ERRI DE LUCA a PIU’ LIBRI PIU’ LIBERI

Erri De Luca, al contrario dei tanti ospiti invitati alla Rassegna della piccola e media editoria PIU LIBRI PIU LIBERI di Roma, siede sopra un alto sgabello sul palco, per arrivare con la sua voce calda e il suo sguardo sereno a tutta la platea, che ha cominciato a fare la coda alla sala Diamante molto tempo prima dell’appuntamento per sentire il suo intervento.

ph by A. Carotenuto

ph by A. Carotenuto

Comincia col dire che si sente sbilanciato nel trovarsi da solo davanti a tanti, quando invece il rapporto dovrebbe essere come quello del lettore che entra in una libreria dove la voce dei libri sono tanti, e chi dovrebbe avere un maggiore spazio d’intervento dovrebbe essere il pubblico.

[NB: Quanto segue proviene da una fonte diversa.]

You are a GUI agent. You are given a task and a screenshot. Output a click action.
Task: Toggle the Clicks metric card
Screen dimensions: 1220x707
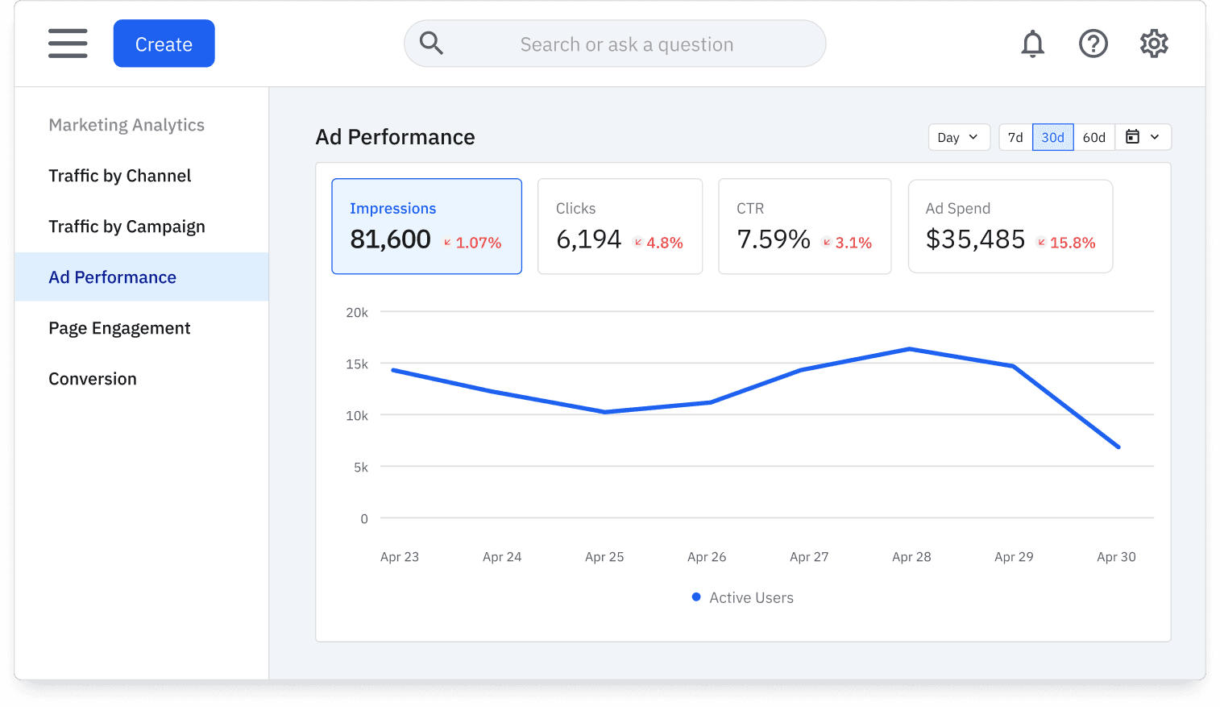620,227
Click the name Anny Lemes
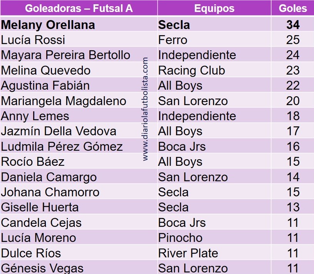The image size is (314, 274). click(35, 116)
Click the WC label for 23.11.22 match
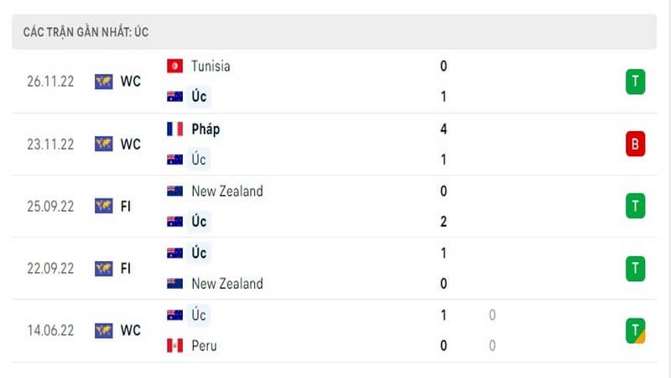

Continua con il dare una risposta alla sua stessa domanda su come si diventi scrittori o narratori ed espone il suo paradigma: leggere, stare affacciati alla finestra e ascoltare i vecchi.

Leggere perché solo così si può sapere cosa fanno gli altri e come esprimono i propri pensieri; stare affacciati alla finestra presume uno spirito acuto nell’osservare la realtà che ci circonda; ascoltare i vecchi è il percorso delle esistenze che gli altri hanno attraversato per trasmetterlo a noi.

E qui, nel suo colorito intervento si è divertito ed ha divertito nel narrare aneddoti della storia di Napoli e del suo umore nei confronti della tradizione, della sacralità, della sua filosofia tutta umana.

Lo scrittore ha infine toccato vari aspetti della drammatica contemporaneità, la guerra in Yugoslavia, le traversate dei migranti che solcano il Mediterraneo, un mare che connetteva civiltà trasformato in una fossa comune che lo ha ispirato a scrivere la sua preghiera laica Mare Nostrum che non sei nei cieli.  Su questo tema, alla domanda, “una sua opinione su immigrazione e integrazione”, prontamente ha risposto “ognuno di noi può sabotare l’indifferenza”.